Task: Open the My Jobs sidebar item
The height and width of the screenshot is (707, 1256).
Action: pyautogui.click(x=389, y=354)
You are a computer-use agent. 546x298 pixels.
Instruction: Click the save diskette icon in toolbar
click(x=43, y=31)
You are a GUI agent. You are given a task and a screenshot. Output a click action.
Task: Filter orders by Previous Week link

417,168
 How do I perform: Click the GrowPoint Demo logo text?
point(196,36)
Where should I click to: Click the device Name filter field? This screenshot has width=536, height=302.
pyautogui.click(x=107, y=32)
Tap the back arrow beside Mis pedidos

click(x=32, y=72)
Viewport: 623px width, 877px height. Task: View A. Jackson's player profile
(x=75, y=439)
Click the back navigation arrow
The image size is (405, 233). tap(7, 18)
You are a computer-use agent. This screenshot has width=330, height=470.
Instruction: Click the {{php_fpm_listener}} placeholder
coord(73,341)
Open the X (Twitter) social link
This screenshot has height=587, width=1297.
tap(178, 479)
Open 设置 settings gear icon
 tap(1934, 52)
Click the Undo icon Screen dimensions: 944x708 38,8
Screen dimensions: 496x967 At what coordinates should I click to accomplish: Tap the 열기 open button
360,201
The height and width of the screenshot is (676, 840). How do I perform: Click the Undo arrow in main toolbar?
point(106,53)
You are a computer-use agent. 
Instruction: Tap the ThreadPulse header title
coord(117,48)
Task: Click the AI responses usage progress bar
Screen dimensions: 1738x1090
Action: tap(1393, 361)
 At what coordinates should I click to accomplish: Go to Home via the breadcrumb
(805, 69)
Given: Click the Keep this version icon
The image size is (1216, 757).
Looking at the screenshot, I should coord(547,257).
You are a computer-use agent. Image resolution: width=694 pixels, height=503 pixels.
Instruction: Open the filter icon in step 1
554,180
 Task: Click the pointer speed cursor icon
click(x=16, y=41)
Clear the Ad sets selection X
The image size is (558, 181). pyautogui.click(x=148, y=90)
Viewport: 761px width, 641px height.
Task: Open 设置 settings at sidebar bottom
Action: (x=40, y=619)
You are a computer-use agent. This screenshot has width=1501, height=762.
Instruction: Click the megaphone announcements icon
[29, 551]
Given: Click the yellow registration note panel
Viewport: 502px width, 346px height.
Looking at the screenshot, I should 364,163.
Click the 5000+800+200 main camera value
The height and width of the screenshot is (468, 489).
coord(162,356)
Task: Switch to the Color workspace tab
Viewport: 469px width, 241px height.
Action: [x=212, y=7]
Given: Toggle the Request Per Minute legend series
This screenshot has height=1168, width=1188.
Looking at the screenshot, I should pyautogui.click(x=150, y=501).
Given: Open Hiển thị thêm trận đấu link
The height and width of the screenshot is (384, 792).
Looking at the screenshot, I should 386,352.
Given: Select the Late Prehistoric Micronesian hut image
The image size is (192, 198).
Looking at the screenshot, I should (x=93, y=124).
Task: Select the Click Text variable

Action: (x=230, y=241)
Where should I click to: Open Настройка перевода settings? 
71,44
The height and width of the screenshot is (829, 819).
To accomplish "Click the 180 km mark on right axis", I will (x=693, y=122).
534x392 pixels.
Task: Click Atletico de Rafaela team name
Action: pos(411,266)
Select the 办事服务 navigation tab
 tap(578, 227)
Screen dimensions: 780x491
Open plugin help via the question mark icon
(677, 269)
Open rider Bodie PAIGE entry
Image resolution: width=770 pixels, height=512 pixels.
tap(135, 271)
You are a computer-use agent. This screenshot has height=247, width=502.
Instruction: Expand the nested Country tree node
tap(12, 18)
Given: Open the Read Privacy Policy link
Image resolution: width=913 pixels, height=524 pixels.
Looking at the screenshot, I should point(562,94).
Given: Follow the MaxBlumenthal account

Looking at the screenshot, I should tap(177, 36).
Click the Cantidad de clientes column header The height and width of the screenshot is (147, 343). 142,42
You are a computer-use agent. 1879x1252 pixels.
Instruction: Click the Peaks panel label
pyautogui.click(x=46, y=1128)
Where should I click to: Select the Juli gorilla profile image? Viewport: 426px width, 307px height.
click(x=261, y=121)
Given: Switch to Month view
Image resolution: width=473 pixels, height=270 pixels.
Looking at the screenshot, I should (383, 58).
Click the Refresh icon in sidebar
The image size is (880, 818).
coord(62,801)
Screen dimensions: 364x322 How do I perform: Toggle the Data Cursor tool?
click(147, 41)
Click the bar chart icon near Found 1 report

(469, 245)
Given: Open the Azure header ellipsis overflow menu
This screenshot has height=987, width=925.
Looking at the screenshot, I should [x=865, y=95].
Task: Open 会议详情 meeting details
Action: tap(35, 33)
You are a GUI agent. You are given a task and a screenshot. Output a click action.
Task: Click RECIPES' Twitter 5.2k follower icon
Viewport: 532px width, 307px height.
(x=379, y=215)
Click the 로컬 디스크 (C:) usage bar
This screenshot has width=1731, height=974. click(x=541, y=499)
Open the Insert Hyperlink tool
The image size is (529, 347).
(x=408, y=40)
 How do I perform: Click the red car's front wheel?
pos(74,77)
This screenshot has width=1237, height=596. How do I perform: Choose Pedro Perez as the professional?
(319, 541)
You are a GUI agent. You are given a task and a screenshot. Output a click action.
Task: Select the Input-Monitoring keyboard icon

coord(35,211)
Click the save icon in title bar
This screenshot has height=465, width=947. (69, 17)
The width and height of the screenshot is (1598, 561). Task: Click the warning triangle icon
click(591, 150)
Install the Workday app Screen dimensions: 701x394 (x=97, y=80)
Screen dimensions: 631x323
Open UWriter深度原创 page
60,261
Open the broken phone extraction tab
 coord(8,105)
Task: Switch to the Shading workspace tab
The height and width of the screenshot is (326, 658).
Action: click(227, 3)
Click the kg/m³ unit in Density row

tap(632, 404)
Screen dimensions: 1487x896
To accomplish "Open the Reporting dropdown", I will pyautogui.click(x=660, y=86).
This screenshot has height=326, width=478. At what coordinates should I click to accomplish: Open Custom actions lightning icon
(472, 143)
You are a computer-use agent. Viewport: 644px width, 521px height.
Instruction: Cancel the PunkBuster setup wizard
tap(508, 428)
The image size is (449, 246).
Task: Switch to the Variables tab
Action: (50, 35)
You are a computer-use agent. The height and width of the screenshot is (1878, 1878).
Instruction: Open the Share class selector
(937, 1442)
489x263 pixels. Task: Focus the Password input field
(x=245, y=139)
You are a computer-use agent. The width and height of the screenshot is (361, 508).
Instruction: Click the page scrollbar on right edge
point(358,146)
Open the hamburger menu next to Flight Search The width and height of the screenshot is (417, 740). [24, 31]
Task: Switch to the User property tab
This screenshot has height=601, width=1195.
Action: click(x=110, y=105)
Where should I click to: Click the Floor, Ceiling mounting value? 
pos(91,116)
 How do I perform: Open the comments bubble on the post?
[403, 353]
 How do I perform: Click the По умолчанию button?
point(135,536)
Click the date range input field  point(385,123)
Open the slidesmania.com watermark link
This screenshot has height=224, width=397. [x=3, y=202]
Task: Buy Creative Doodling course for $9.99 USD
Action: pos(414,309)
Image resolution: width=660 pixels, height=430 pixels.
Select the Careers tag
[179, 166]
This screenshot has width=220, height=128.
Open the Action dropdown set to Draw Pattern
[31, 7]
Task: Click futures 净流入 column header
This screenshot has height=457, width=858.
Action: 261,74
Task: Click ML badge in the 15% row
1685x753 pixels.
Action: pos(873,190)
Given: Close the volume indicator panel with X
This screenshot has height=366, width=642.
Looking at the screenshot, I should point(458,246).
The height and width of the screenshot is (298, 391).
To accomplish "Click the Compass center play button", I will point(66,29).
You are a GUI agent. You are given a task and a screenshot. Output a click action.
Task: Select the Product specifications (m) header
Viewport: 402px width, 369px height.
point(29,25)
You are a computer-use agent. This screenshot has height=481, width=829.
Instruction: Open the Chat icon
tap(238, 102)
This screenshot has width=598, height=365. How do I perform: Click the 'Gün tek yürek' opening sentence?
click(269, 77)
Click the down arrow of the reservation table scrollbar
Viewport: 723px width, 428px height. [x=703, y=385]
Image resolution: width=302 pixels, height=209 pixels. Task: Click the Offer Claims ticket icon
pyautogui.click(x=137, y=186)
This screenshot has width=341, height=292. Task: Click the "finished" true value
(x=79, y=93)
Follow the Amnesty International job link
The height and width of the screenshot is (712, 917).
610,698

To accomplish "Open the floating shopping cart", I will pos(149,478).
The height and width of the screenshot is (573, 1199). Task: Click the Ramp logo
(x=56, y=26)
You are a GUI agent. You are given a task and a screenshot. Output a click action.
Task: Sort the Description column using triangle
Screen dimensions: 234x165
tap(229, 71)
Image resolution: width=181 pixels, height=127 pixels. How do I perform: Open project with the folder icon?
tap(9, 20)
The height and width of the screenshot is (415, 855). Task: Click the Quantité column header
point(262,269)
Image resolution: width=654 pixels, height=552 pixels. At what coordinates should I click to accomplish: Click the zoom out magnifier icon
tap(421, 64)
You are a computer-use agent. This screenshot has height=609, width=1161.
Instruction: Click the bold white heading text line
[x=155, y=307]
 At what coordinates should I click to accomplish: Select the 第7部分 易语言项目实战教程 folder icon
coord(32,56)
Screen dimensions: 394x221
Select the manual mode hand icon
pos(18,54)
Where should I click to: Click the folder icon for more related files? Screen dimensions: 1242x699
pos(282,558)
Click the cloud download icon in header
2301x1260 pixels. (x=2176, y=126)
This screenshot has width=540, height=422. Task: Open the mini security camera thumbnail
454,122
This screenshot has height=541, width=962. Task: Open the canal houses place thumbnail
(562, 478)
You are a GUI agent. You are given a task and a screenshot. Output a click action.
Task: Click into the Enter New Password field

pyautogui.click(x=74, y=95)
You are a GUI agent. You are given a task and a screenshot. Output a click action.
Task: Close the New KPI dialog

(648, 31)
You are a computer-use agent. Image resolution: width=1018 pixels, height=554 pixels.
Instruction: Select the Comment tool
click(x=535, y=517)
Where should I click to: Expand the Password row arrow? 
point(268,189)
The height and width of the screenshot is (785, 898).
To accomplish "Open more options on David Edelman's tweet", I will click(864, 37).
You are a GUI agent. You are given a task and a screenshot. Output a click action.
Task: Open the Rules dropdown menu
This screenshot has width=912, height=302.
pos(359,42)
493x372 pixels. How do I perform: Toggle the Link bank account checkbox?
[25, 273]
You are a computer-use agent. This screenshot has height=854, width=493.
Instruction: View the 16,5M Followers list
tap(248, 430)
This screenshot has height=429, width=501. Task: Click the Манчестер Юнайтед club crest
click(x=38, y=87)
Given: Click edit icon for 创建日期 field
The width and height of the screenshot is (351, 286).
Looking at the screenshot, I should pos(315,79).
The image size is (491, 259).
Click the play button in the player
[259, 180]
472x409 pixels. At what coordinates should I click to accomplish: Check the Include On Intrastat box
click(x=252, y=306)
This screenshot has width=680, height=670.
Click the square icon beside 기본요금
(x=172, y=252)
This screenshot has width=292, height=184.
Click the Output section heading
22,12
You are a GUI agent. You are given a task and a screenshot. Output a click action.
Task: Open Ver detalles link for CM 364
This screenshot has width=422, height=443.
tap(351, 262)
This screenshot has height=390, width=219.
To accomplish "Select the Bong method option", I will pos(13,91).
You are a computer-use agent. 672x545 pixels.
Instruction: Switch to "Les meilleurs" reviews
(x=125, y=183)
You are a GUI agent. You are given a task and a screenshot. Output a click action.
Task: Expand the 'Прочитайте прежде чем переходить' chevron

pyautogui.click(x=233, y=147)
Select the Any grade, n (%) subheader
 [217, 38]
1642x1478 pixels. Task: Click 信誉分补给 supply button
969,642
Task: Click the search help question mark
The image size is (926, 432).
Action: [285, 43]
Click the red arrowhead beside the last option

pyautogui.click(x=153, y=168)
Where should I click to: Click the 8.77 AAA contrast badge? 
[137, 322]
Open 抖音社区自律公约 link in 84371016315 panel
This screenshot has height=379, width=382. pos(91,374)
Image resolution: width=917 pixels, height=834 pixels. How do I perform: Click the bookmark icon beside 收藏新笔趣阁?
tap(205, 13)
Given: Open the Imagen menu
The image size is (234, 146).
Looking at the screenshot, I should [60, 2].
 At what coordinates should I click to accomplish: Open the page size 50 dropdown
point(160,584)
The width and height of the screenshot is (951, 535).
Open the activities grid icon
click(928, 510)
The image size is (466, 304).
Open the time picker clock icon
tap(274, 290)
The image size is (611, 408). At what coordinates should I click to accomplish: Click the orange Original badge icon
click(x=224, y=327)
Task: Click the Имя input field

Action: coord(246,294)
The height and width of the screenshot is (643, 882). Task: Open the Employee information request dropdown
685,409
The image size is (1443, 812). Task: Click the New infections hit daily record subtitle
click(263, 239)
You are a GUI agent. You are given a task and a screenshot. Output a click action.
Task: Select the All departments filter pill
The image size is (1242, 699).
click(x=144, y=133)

□ □ □ □ □ □ □

* Exercise requirements *
Switch "diskette" to "floppy disk" in the items, starting with the first line and going on through the line with "click(x=43, y=31)", and give those lines again with nothing else changed.

* Right answer *
Task: Open the My Jobs sidebar item
The height and width of the screenshot is (707, 1256).
Action: pyautogui.click(x=389, y=354)
You are a computer-use agent. 546x298 pixels.
Instruction: Click the save floppy disk icon in toolbar
click(x=43, y=31)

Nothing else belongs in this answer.